O sebeple, gerçekte kimsenin kendi küçük haz ve menfaatinden başkasını düşünmediği, ancak herkesin ahlaklı numarası yaptığı bir toplumda yaşıyoruz. En ahlaksızımız bile yaptıklarına ahlak kılıfı geçirmeye, olmazsa ahlakı anlayışını esnetip kendini kabul ettirmeye çalışıyor. Hepimiz bir tiyatroda, kendimize bile yabancı yaşayıp, ölüyoruz.
(21 Nisan 2011)
Kötü Dünyada İyi Kalmak
Eğer düşüncemi teksif etmek istediğim bir yer varsa, o da bu mesele.

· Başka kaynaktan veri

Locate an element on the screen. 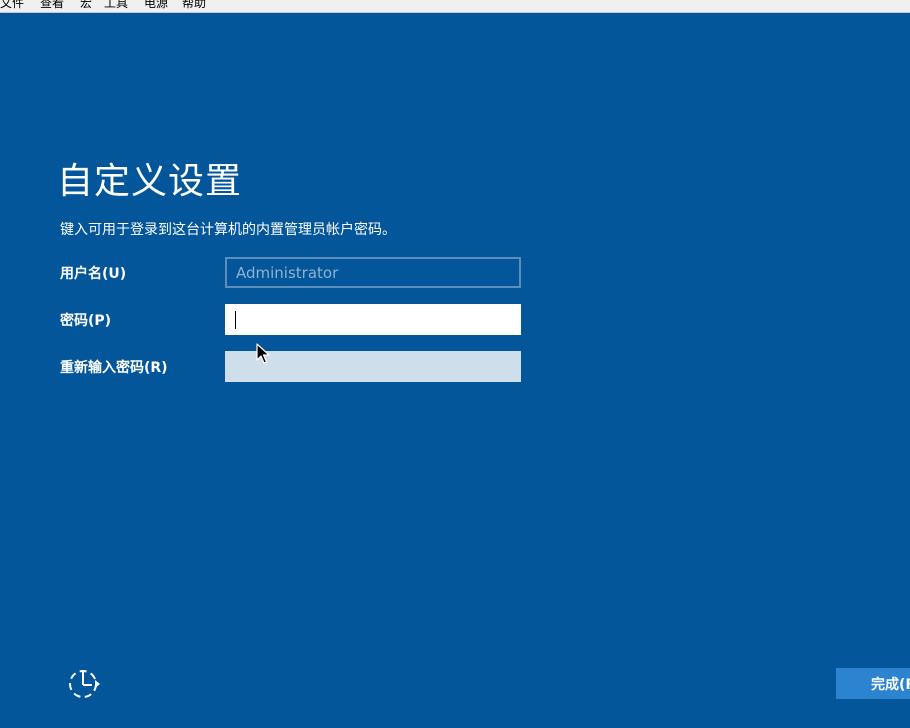  menu-tools: 工具 is located at coordinates (116, 6).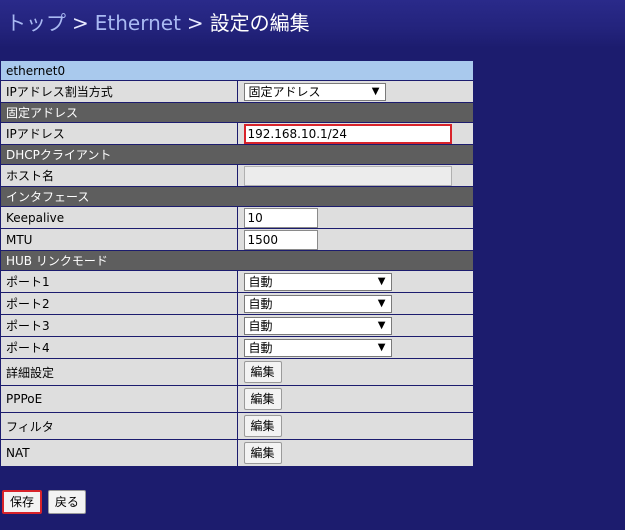 This screenshot has height=530, width=625. I want to click on section-static-address: 固定アドレス, so click(237, 112).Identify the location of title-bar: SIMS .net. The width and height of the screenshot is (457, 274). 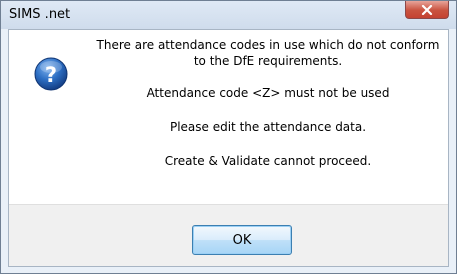
(228, 15).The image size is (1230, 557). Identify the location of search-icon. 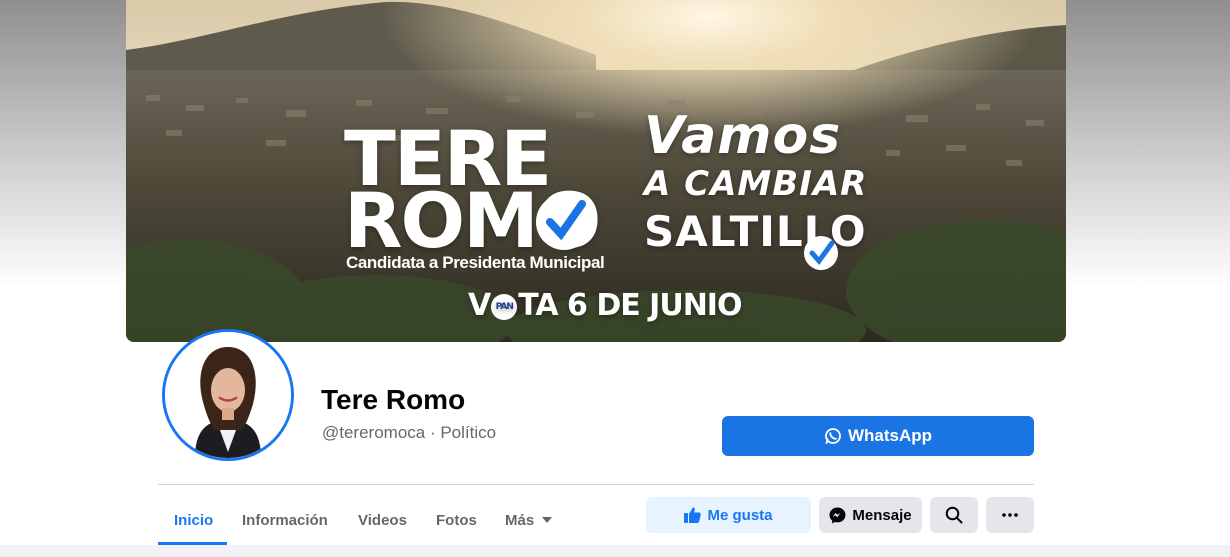
(954, 515). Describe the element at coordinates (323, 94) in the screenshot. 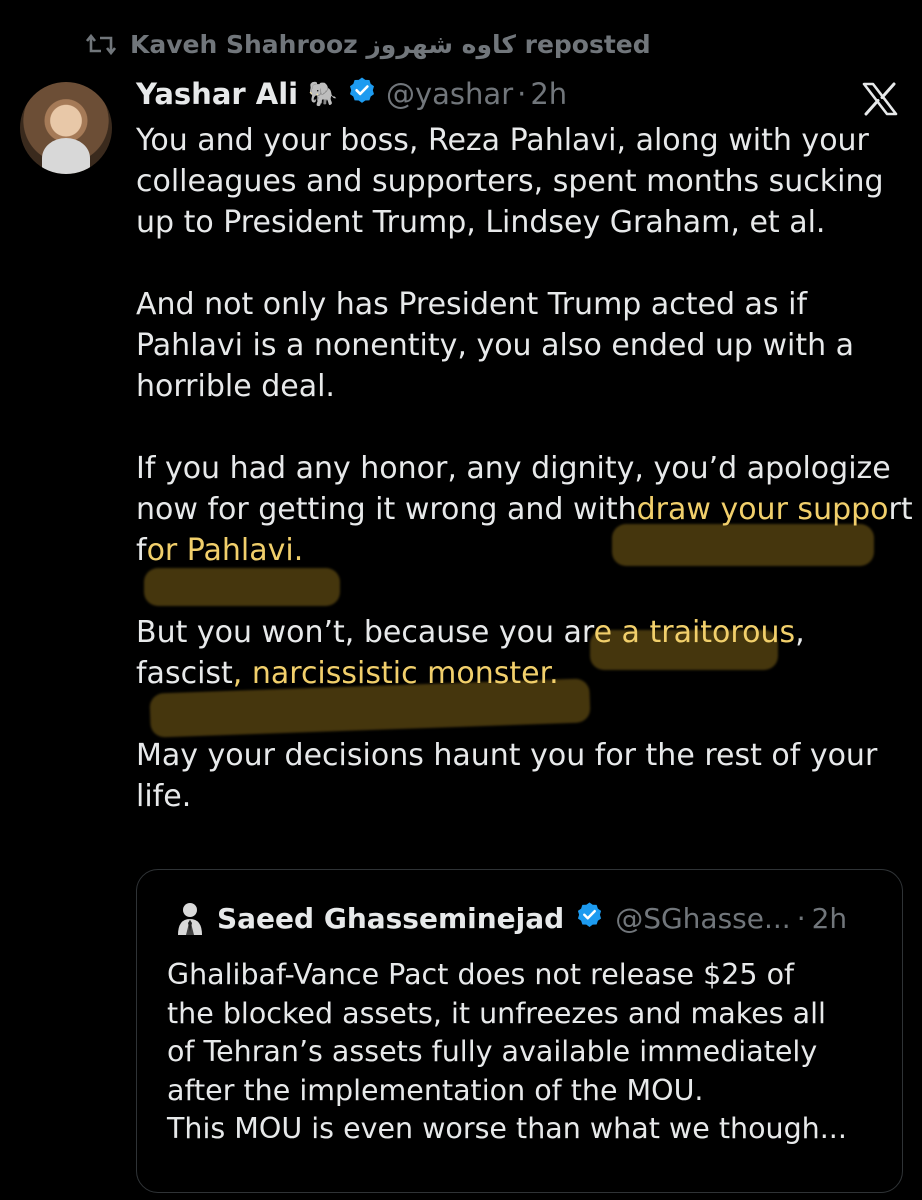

Dünyanın iyiliği veya kötülüğü konusunda bir genelleme anlamsız ama kötü olabileceğini kabul edip, kötülük içinde nasıl iyi kalınacağını düşünmek makul.
İyiliği herhangi bir ahlak doktrinine, güce, sanata, bilime endeksleyip, bunun üzerinde konuşmak istemiyorum. İyilik bunların hepsinin ötesinde, belki hepsinden ve diğerlerinden miktar miktar içermesi gereken, ancak hiçbirine eşit olmayan bir kavram. İnsanın iyiliğini kendi bulması gerekiyor.
Kötülük de aynı şekilde. Doktriner ahlak size doğru söylemenizi söyler ama insan doğru söyleyerek de kötü olabilir, iyi olmak ve kalabilmek için bir ölçüde güçlü olmak gerekir ama güç aynı zamanda kişinin kendine ve başkalarına karşı kötülüğünü de getirir. Sanat ve bilim iyilik için de, kötülük için de kullanılabilir, akıl, bilgi ve zeka hakeza.
Otomatik bir formülü olduğuna inanmıyorum. İnsanın hayatına ve karşılaştığı meselelere dair bir duruş geliştirmesi gerekir, bunu başkasına havale edemez, kötü bir dünyada iyi olmak hayatın özüdür.